Where the records below have a line with "computer", that line is to be copied.

EXTRACTED INFORMATION ->
════════════════
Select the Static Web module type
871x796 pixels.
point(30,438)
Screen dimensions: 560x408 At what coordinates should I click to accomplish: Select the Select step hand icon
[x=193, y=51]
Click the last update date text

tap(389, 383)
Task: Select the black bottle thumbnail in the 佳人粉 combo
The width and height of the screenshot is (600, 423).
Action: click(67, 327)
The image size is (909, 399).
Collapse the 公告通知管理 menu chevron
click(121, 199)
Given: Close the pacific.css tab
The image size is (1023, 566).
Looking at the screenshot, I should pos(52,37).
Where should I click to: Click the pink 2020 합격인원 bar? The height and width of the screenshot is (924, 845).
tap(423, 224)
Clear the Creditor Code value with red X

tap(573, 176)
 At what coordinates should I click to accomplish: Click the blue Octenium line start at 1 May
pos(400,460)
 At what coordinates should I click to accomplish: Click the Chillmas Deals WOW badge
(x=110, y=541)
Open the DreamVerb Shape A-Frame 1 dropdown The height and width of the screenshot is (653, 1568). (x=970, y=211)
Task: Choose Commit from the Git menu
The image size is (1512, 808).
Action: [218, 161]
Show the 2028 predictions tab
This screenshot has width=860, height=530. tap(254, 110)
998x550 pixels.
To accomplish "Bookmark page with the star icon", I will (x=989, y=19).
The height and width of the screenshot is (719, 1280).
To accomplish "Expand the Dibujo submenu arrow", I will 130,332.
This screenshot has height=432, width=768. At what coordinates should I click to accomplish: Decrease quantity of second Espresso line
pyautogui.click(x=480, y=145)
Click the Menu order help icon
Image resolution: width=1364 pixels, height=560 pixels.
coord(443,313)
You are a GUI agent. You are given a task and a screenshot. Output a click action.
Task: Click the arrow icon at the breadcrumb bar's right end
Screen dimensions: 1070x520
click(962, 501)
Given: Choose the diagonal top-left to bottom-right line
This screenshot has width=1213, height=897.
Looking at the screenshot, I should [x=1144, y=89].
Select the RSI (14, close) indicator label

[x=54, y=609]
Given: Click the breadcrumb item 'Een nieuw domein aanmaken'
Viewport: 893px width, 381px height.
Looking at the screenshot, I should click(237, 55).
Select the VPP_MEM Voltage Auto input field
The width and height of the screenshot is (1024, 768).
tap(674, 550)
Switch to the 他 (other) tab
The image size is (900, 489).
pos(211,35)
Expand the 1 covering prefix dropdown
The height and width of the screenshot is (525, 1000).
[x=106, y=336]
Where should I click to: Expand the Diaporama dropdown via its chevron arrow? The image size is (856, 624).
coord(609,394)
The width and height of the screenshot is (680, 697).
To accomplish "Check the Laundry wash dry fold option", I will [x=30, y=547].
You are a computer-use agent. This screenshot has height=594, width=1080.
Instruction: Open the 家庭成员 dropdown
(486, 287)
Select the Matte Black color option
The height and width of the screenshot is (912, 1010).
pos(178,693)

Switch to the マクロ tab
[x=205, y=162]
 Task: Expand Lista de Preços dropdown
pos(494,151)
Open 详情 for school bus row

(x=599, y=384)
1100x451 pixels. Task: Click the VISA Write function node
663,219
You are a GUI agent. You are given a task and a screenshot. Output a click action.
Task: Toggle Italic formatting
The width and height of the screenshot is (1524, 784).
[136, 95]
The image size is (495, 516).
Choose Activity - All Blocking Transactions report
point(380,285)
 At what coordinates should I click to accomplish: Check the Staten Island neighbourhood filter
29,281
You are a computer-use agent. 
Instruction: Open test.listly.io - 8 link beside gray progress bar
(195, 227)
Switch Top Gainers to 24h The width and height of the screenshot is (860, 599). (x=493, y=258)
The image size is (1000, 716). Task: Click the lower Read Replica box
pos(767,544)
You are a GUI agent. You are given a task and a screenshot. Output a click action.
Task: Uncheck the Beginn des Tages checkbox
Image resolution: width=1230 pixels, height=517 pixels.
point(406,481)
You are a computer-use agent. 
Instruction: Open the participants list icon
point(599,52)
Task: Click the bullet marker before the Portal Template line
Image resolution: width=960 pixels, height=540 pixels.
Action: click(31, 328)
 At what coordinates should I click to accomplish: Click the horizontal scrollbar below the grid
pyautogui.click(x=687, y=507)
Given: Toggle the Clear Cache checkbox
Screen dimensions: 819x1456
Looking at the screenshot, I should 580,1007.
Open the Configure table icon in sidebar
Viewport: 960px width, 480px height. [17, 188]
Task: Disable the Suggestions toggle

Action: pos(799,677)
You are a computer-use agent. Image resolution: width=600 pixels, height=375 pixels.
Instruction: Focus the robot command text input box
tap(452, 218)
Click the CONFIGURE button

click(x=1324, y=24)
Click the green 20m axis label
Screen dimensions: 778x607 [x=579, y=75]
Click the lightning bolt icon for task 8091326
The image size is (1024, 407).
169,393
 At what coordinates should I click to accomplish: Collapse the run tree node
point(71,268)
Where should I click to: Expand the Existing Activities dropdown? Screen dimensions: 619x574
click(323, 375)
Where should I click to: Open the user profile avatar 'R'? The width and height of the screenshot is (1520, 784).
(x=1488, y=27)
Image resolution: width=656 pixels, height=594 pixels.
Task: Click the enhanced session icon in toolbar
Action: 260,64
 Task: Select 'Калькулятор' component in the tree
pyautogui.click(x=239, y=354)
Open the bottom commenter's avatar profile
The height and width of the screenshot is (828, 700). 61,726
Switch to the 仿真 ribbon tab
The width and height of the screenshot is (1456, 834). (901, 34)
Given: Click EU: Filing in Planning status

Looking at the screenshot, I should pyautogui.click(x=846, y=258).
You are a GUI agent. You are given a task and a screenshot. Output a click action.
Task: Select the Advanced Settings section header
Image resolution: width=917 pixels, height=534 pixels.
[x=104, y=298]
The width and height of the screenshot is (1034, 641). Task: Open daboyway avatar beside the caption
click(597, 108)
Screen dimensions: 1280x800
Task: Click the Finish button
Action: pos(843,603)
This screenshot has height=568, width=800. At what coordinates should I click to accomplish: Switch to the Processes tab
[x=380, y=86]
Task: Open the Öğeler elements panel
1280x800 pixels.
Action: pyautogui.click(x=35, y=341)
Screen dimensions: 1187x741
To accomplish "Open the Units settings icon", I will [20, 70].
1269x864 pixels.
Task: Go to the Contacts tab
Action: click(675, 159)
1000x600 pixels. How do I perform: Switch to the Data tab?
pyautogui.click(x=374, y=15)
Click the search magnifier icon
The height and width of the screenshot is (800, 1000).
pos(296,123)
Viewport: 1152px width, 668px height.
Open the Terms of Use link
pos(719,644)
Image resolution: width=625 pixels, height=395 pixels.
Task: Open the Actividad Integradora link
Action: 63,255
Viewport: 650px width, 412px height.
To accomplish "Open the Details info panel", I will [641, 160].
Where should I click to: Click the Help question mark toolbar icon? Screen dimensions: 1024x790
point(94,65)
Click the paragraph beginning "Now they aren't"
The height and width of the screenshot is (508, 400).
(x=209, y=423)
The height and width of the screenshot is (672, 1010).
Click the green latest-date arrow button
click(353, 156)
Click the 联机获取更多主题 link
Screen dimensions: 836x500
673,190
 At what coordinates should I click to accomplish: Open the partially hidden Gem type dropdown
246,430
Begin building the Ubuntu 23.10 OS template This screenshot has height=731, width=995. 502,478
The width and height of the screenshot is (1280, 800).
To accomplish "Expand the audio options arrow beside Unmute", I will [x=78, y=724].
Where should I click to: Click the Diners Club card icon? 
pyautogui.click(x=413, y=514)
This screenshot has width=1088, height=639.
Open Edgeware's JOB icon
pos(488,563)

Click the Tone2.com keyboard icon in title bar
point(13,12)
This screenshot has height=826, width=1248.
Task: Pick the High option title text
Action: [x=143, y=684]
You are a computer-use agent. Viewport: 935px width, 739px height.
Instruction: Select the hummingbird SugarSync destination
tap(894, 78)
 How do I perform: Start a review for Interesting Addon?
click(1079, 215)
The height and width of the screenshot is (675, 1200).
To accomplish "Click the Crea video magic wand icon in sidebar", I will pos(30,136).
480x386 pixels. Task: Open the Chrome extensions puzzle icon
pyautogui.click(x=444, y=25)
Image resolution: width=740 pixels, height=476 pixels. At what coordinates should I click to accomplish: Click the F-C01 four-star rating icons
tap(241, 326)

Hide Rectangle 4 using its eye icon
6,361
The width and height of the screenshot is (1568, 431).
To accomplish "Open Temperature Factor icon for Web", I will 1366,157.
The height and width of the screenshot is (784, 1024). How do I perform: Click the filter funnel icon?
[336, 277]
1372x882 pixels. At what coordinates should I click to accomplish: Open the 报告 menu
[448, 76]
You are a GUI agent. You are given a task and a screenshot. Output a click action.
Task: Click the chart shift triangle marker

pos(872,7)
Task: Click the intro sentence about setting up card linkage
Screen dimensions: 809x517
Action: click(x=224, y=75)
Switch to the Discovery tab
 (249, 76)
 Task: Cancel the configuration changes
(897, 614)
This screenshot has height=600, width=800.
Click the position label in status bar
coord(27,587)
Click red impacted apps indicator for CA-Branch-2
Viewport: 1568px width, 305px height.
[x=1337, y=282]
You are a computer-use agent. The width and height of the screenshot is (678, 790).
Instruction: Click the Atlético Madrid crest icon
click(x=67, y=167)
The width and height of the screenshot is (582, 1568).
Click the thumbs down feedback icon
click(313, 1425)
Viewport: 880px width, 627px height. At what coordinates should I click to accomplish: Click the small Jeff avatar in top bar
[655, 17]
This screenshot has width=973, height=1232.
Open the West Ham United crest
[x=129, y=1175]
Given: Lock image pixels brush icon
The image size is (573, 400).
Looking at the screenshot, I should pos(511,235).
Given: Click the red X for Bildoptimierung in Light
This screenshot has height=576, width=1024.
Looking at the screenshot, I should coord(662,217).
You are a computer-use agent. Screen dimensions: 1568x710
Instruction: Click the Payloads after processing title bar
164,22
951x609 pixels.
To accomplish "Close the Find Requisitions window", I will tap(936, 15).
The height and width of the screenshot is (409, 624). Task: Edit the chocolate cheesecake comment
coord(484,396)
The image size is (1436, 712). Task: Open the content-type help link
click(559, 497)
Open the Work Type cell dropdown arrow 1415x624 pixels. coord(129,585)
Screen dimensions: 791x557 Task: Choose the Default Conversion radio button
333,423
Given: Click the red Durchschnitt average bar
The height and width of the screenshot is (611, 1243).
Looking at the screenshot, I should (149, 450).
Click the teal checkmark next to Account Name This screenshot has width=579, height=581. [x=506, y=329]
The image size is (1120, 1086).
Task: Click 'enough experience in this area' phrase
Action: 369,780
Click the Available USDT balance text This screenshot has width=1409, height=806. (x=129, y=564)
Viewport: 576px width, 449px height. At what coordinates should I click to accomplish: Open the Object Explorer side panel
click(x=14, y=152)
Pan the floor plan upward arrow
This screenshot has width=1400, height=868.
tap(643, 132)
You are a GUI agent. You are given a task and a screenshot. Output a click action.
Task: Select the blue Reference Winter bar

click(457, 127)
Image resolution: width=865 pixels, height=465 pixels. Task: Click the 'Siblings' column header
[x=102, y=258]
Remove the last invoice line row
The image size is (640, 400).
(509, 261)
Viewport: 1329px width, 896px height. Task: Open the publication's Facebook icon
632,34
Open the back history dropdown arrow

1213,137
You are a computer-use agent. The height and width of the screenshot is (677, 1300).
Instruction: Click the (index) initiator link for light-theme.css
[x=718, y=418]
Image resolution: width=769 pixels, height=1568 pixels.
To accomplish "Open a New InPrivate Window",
════════════════
OUTPUT OF THE EXERCISE ->
You are a computer-use agent. This screenshot has height=594, width=1080.
You are a computer-use agent. 
You are a computer-use agent. 
You are a computer-use agent. Image resolution: width=600 pixels, height=375 pixels.
You are a computer-use agent. Viewport: 935px width, 739px height.
You are a computer-use agent. The width and height of the screenshot is (678, 790).
You are a computer-use agent. Screen dimensions: 1568x710
You are a computer-use agent. The height and width of the screenshot is (677, 1300).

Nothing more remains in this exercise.